(Entries taken from a collection)
● ● ● ● ● ● ●

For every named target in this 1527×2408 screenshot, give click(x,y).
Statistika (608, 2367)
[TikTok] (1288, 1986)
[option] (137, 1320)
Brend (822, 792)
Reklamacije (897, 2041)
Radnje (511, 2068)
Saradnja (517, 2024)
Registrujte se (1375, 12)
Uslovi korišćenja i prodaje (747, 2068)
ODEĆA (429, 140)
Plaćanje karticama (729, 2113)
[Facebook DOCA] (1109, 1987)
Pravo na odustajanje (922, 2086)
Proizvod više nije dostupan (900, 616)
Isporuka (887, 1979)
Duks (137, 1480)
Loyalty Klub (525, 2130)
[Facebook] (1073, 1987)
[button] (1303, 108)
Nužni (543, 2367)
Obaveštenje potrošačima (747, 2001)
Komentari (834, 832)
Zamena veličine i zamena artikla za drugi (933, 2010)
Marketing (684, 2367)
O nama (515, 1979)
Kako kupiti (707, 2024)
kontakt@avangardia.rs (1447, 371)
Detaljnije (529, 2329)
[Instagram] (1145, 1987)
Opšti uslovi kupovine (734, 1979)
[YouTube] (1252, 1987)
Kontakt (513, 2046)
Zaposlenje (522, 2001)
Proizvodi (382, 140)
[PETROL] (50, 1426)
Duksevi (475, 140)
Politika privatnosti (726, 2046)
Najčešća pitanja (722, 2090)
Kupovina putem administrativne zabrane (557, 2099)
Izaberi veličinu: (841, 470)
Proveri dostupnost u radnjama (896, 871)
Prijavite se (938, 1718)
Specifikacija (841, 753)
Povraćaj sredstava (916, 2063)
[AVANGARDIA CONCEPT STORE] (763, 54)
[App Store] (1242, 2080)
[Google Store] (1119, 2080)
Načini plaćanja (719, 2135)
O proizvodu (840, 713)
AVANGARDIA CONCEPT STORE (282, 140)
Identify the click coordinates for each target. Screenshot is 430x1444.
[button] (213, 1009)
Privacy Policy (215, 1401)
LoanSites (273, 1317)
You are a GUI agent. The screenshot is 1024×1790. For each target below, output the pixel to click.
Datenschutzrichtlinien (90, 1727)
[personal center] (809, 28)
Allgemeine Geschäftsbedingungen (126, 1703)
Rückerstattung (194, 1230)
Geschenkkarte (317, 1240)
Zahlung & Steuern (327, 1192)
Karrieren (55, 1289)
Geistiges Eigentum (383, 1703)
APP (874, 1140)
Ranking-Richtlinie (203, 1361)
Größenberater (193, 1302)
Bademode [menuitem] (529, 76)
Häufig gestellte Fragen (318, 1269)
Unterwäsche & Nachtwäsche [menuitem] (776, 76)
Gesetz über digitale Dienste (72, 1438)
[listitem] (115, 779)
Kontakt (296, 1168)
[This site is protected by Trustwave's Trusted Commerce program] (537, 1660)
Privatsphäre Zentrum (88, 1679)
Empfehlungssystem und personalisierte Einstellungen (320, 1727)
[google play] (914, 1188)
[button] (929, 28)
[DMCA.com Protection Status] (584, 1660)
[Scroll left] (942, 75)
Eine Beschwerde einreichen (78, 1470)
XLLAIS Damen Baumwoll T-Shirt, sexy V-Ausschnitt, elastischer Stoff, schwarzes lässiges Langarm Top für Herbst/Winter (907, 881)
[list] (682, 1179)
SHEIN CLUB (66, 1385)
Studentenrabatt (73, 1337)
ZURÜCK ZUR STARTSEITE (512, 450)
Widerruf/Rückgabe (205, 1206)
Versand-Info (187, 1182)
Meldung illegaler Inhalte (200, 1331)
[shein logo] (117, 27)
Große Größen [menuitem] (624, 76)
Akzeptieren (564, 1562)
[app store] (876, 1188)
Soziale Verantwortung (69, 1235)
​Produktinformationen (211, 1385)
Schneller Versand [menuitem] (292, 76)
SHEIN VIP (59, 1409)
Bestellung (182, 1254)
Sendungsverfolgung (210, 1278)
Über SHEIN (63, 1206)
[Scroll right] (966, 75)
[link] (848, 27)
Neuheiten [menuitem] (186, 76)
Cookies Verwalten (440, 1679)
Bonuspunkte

● ● ● ● ● ● ●

Keep the wording exact. Give all of the records again.

For every named target in this 1527×2408 screenshot, give click(x,y).
Statistika (608, 2367)
[TikTok] (1288, 1986)
[option] (137, 1320)
Brend (822, 792)
Reklamacije (897, 2041)
Radnje (511, 2068)
Saradnja (517, 2024)
Registrujte se (1375, 12)
Uslovi korišćenja i prodaje (747, 2068)
ODEĆA (429, 140)
Plaćanje karticama (729, 2113)
[Facebook DOCA] (1109, 1987)
Pravo na odustajanje (922, 2086)
Proizvod više nije dostupan (900, 616)
Isporuka (887, 1979)
Duks (137, 1480)
Loyalty Klub (525, 2130)
[Facebook] (1073, 1987)
[button] (1303, 108)
Nužni (543, 2367)
Obaveštenje potrošačima (747, 2001)
Komentari (834, 832)
Zamena veličine i zamena artikla za drugi (933, 2010)
Marketing (684, 2367)
O nama (515, 1979)
Kako kupiti (707, 2024)
kontakt@avangardia.rs (1447, 371)
Detaljnije (529, 2329)
[Instagram] (1145, 1987)
Opšti uslovi kupovine (734, 1979)
[YouTube] (1252, 1987)
Kontakt (513, 2046)
Zaposlenje (522, 2001)
Proizvodi (382, 140)
[PETROL] (50, 1426)
Duksevi (475, 140)
Politika privatnosti (726, 2046)
Najčešća pitanja (722, 2090)
Kupovina putem administrativne zabrane (557, 2099)
Izaberi veličinu: (841, 470)
Proveri dostupnost u radnjama (896, 871)
Prijavite se (938, 1718)
Specifikacija (841, 753)
Povraćaj sredstava (916, 2063)
[AVANGARDIA CONCEPT STORE] (763, 54)
[App Store] (1242, 2080)
[Google Store] (1119, 2080)
Načini plaćanja (719, 2135)
O proizvodu (840, 713)
AVANGARDIA CONCEPT STORE (282, 140)
Identify the click coordinates for each target. Screenshot is 430x1444.
[button] (213, 1009)
Privacy Policy (215, 1401)
LoanSites (273, 1317)
You are a GUI agent. The screenshot is 1024×1790. For each target below, output the pixel to click.
Datenschutzrichtlinien (90, 1727)
[personal center] (809, 28)
Allgemeine Geschäftsbedingungen (126, 1703)
Rückerstattung (194, 1230)
Geschenkkarte (317, 1240)
Zahlung & Steuern (327, 1192)
Karrieren (55, 1289)
Geistiges Eigentum (383, 1703)
APP (874, 1140)
Ranking-Richtlinie (203, 1361)
Größenberater (193, 1302)
Bademode [menuitem] (529, 76)
Häufig gestellte Fragen (318, 1269)
Unterwäsche & Nachtwäsche [menuitem] (776, 76)
Gesetz über digitale Dienste (72, 1438)
[listitem] (115, 779)
Kontakt (296, 1168)
[This site is protected by Trustwave's Trusted Commerce program] (537, 1660)
Privatsphäre Zentrum (88, 1679)
Empfehlungssystem und personalisierte Einstellungen (320, 1727)
[google play] (914, 1188)
[button] (929, 28)
[DMCA.com Protection Status] (584, 1660)
[Scroll left] (942, 75)
Eine Beschwerde einreichen (78, 1470)
XLLAIS Damen Baumwoll T-Shirt, sexy V-Ausschnitt, elastischer Stoff, schwarzes lässiges Langarm Top für Herbst/Winter (907, 881)
[list] (682, 1179)
SHEIN CLUB (66, 1385)
Studentenrabatt (73, 1337)
ZURÜCK ZUR STARTSEITE (512, 450)
Widerruf/Rückgabe (205, 1206)
Versand-Info (187, 1182)
Meldung illegaler Inhalte (200, 1331)
[shein logo] (117, 27)
Große Größen [menuitem] (624, 76)
Akzeptieren (564, 1562)
[app store] (876, 1188)
Soziale Verantwortung (69, 1235)
​Produktinformationen (211, 1385)
Schneller Versand [menuitem] (292, 76)
SHEIN VIP (59, 1409)
Bestellung (182, 1254)
Sendungsverfolgung (210, 1278)
Über SHEIN (63, 1206)
[Scroll right] (966, 75)
[link] (848, 27)
Neuheiten [menuitem] (186, 76)
Cookies Verwalten (440, 1679)
Bonuspunkte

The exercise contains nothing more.